* [TASK DETAILS]:
Set out the lines below as a numbered list, leaving out any blank lines.
____________
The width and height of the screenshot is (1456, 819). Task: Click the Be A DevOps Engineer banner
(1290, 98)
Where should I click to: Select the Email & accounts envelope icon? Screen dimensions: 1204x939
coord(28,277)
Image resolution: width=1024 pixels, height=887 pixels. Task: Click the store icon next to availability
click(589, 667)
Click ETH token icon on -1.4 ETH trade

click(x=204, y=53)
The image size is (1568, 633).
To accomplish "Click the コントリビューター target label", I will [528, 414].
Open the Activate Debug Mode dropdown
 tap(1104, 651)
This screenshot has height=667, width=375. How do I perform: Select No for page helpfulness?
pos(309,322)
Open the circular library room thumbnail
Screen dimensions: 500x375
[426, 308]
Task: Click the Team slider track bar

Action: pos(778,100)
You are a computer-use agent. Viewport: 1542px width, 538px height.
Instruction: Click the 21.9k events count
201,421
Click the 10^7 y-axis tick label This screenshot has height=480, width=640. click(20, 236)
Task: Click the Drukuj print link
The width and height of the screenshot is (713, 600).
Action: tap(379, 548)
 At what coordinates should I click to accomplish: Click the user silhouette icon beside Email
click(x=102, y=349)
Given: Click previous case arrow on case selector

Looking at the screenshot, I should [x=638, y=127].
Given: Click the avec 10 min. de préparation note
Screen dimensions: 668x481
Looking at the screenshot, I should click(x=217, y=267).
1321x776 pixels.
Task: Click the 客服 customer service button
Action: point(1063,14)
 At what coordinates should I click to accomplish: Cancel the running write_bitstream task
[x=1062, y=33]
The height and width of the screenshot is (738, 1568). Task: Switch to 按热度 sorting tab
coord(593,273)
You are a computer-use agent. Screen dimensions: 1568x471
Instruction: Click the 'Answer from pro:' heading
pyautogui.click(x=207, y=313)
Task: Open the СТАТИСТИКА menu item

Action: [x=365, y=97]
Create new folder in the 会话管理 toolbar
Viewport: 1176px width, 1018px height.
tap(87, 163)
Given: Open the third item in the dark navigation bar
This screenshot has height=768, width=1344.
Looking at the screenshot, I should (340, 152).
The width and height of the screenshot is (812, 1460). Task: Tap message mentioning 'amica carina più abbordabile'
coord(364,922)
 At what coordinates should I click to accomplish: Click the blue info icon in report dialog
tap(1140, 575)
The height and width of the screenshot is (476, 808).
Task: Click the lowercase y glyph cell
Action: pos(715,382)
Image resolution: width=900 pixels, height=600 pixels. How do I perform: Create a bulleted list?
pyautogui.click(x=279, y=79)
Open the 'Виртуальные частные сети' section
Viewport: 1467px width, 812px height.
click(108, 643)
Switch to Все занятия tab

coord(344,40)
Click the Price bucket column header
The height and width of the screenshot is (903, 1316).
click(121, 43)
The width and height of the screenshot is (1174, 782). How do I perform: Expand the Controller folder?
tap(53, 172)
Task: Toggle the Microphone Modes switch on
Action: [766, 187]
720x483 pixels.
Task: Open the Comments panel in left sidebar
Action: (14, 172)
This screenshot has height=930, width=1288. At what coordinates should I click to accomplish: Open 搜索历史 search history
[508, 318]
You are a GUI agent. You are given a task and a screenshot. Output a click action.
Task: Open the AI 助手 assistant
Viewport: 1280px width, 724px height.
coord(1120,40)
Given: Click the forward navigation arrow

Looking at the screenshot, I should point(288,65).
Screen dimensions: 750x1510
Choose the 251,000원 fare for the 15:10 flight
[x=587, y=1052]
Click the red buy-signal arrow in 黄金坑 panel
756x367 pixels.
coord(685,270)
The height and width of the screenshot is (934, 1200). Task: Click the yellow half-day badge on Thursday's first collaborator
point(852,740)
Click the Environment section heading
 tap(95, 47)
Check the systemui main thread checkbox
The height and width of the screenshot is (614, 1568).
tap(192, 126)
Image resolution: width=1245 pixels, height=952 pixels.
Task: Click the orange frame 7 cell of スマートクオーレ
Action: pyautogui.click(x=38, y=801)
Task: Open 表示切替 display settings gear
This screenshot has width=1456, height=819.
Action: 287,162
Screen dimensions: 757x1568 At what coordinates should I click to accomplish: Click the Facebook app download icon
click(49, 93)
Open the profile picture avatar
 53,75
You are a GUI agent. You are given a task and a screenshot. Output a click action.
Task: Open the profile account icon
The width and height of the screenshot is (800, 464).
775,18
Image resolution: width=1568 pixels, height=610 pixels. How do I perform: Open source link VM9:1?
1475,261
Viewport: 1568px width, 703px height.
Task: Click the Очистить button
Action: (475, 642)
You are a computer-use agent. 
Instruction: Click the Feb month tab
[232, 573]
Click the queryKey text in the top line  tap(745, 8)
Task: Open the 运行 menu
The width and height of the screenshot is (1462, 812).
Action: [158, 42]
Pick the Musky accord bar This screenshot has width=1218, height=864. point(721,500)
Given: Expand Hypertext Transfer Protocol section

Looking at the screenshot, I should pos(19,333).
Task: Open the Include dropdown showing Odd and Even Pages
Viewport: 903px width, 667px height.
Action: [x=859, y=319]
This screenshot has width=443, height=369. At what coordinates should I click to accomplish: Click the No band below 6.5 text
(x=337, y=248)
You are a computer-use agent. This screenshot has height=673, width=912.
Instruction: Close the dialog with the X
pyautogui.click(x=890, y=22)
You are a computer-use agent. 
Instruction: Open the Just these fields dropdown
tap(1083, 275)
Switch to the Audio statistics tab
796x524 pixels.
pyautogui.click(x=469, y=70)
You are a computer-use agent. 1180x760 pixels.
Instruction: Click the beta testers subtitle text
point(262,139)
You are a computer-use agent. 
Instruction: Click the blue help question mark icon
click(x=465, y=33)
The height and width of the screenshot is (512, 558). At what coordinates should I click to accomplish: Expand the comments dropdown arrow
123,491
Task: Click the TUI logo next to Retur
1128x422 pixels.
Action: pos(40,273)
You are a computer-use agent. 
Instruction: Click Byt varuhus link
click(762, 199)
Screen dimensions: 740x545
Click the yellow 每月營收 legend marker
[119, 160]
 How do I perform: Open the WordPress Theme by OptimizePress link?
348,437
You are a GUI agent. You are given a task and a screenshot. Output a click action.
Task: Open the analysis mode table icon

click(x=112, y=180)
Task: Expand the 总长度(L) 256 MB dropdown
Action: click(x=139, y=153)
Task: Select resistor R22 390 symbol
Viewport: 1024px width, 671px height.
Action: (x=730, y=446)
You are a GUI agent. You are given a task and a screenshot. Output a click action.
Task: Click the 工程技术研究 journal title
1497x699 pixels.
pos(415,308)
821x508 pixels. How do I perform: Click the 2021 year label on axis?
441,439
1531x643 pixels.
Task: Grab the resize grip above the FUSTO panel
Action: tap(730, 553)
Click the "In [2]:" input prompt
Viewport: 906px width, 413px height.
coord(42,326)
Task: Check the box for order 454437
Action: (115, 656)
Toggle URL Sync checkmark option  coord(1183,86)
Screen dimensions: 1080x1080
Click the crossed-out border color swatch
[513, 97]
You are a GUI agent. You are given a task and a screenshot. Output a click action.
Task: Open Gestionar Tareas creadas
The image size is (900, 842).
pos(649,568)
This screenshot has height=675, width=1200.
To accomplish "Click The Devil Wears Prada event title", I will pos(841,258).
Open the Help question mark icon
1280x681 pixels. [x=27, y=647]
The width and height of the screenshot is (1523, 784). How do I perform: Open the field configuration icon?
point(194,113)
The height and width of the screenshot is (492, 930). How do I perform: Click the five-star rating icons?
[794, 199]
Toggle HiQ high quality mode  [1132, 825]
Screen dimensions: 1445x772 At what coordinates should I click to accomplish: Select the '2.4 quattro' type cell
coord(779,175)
____________
* [SOLUTION BELOW]:
1. The width and height of the screenshot is (1456, 819). Task: Click the Be A DevOps Engineer banner
2. (1290, 98)
3. Where should I click to: Select the Email & accounts envelope icon? Screen dimensions: 1204x939
4. coord(28,277)
5. Image resolution: width=1024 pixels, height=887 pixels. Task: Click the store icon next to availability
6. click(589, 667)
7. Click ETH token icon on -1.4 ETH trade
8. click(x=204, y=53)
9. The image size is (1568, 633).
10. To accomplish "Click the コントリビューター target label", I will [528, 414].
11. Open the Activate Debug Mode dropdown
12.  tap(1104, 651)
13. This screenshot has height=667, width=375. How do I perform: Select No for page helpfulness?
14. pos(309,322)
15. Open the circular library room thumbnail
16. Screen dimensions: 500x375
17. [426, 308]
18. Task: Click the Team slider track bar
19. Action: pos(778,100)
20. You are a computer-use agent. Viewport: 1542px width, 538px height.
21. Instruction: Click the 21.9k events count
22. 201,421
23. Click the 10^7 y-axis tick label This screenshot has height=480, width=640. click(20, 236)
24. Task: Click the Drukuj print link
25. The width and height of the screenshot is (713, 600).
26. Action: tap(379, 548)
27.  At what coordinates should I click to accomplish: Click the user silhouette icon beside Email
28. click(x=102, y=349)
29. Given: Click previous case arrow on case selector
30. Looking at the screenshot, I should [x=638, y=127].
31. Given: Click the avec 10 min. de préparation note
32. Screen dimensions: 668x481
33. Looking at the screenshot, I should click(x=217, y=267).
34. 1321x776 pixels.
35. Task: Click the 客服 customer service button
36. Action: point(1063,14)
37.  At what coordinates should I click to accomplish: Cancel the running write_bitstream task
38. [x=1062, y=33]
39. The height and width of the screenshot is (738, 1568). Task: Switch to 按热度 sorting tab
40. coord(593,273)
41. You are a computer-use agent. Screen dimensions: 1568x471
42. Instruction: Click the 'Answer from pro:' heading
43. pyautogui.click(x=207, y=313)
44. Task: Open the СТАТИСТИКА menu item
45. Action: [x=365, y=97]
46. Create new folder in the 会话管理 toolbar
47. Viewport: 1176px width, 1018px height.
48. tap(87, 163)
49. Given: Open the third item in the dark navigation bar
50. This screenshot has height=768, width=1344.
51. Looking at the screenshot, I should (340, 152).
52. The width and height of the screenshot is (812, 1460). Task: Tap message mentioning 'amica carina più abbordabile'
53. coord(364,922)
54.  At what coordinates should I click to accomplish: Click the blue info icon in report dialog
55. tap(1140, 575)
56. The height and width of the screenshot is (476, 808).
57. Task: Click the lowercase y glyph cell
58. Action: pos(715,382)
59. Image resolution: width=900 pixels, height=600 pixels. How do I perform: Create a bulleted list?
60. pyautogui.click(x=279, y=79)
61. Open the 'Виртуальные частные сети' section
62. Viewport: 1467px width, 812px height.
63. click(108, 643)
64. Switch to Все занятия tab
65. coord(344,40)
66. Click the Price bucket column header
67. The height and width of the screenshot is (903, 1316).
68. click(121, 43)
69. The width and height of the screenshot is (1174, 782). How do I perform: Expand the Controller folder?
70. tap(53, 172)
71. Task: Toggle the Microphone Modes switch on
72. Action: [766, 187]
73. 720x483 pixels.
74. Task: Open the Comments panel in left sidebar
75. Action: (14, 172)
76. This screenshot has height=930, width=1288. At what coordinates should I click to accomplish: Open 搜索历史 search history
77. [508, 318]
78. You are a GUI agent. You are given a task and a screenshot. Output a click action.
79. Task: Open the AI 助手 assistant
80. Viewport: 1280px width, 724px height.
81. coord(1120,40)
82. Given: Click the forward navigation arrow
83. Looking at the screenshot, I should point(288,65).
84. Screen dimensions: 750x1510
85. Choose the 251,000원 fare for the 15:10 flight
86. [x=587, y=1052]
87. Click the red buy-signal arrow in 黄金坑 panel
88. 756x367 pixels.
89. coord(685,270)
90. The height and width of the screenshot is (934, 1200). Task: Click the yellow half-day badge on Thursday's first collaborator
91. point(852,740)
92. Click the Environment section heading
93.  tap(95, 47)
94. Check the systemui main thread checkbox
95. The height and width of the screenshot is (614, 1568).
96. tap(192, 126)
97. Image resolution: width=1245 pixels, height=952 pixels.
98. Task: Click the orange frame 7 cell of スマートクオーレ
99. Action: pyautogui.click(x=38, y=801)
100. Task: Open 表示切替 display settings gear
101. This screenshot has width=1456, height=819.
102. Action: 287,162
103. Screen dimensions: 757x1568 At what coordinates should I click to accomplish: Click the Facebook app download icon
104. click(49, 93)
105. Open the profile picture avatar
106.  53,75
107. You are a GUI agent. You are given a task and a screenshot. Output a click action.
108. Task: Open the profile account icon
109. The width and height of the screenshot is (800, 464).
110. 775,18
111. Image resolution: width=1568 pixels, height=610 pixels. How do I perform: Open source link VM9:1?
112. 1475,261
113. Viewport: 1568px width, 703px height.
114. Task: Click the Очистить button
115. Action: (475, 642)
116. You are a computer-use agent. 
117. Instruction: Click the Feb month tab
118. [232, 573]
119. Click the queryKey text in the top line  tap(745, 8)
120. Task: Open the 运行 menu
121. The width and height of the screenshot is (1462, 812).
122. Action: [158, 42]
123. Pick the Musky accord bar This screenshot has width=1218, height=864. point(721,500)
124. Given: Expand Hypertext Transfer Protocol section
125. Looking at the screenshot, I should pos(19,333).
126. Task: Open the Include dropdown showing Odd and Even Pages
127. Viewport: 903px width, 667px height.
128. Action: [x=859, y=319]
129. This screenshot has width=443, height=369. At what coordinates should I click to accomplish: Click the No band below 6.5 text
130. (x=337, y=248)
131. You are a computer-use agent. This screenshot has height=673, width=912.
132. Instruction: Close the dialog with the X
133. pyautogui.click(x=890, y=22)
134. You are a computer-use agent. 
135. Instruction: Open the Just these fields dropdown
136. tap(1083, 275)
137. Switch to the Audio statistics tab
138. 796x524 pixels.
139. pyautogui.click(x=469, y=70)
140. You are a computer-use agent. 1180x760 pixels.
141. Instruction: Click the beta testers subtitle text
142. point(262,139)
143. You are a computer-use agent. 
144. Instruction: Click the blue help question mark icon
145. click(x=465, y=33)
146. The height and width of the screenshot is (512, 558). At what coordinates should I click to accomplish: Expand the comments dropdown arrow
147. 123,491
148. Task: Click the TUI logo next to Retur
149. 1128x422 pixels.
150. Action: pos(40,273)
151. You are a computer-use agent. 
152. Instruction: Click Byt varuhus link
153. click(762, 199)
154. Screen dimensions: 740x545
155. Click the yellow 每月營收 legend marker
156. [119, 160]
157.  How do I perform: Open the WordPress Theme by OptimizePress link?
158. 348,437
159. You are a GUI agent. You are given a task and a screenshot. Output a click action.
160. Task: Open the analysis mode table icon
161. click(x=112, y=180)
162. Task: Expand the 总长度(L) 256 MB dropdown
163. Action: click(x=139, y=153)
164. Task: Select resistor R22 390 symbol
165. Viewport: 1024px width, 671px height.
166. Action: (x=730, y=446)
167. You are a GUI agent. You are given a task and a screenshot. Output a click action.
168. Task: Click the 工程技术研究 journal title
169. 1497x699 pixels.
170. pos(415,308)
171. 821x508 pixels. How do I perform: Click the 2021 year label on axis?
172. 441,439
173. 1531x643 pixels.
174. Task: Grab the resize grip above the FUSTO panel
175. Action: tap(730, 553)
176. Click the "In [2]:" input prompt
177. Viewport: 906px width, 413px height.
178. coord(42,326)
179. Task: Check the box for order 454437
180. Action: (115, 656)
181. Toggle URL Sync checkmark option  coord(1183,86)
182. Screen dimensions: 1080x1080
183. Click the crossed-out border color swatch
184. [513, 97]
185. You are a GUI agent. You are given a task and a screenshot. Output a click action.
186. Task: Open Gestionar Tareas creadas
187. The image size is (900, 842).
188. pos(649,568)
189. This screenshot has height=675, width=1200.
190. To accomplish "Click The Devil Wears Prada event title", I will pos(841,258).
191. Open the Help question mark icon
192. 1280x681 pixels. [x=27, y=647]
193. The width and height of the screenshot is (1523, 784). How do I perform: Open the field configuration icon?
194. point(194,113)
195. The height and width of the screenshot is (492, 930). How do I perform: Click the five-star rating icons?
196. [794, 199]
197. Toggle HiQ high quality mode  [1132, 825]
198. Screen dimensions: 1445x772 At what coordinates should I click to accomplish: Select the '2.4 quattro' type cell
199. coord(779,175)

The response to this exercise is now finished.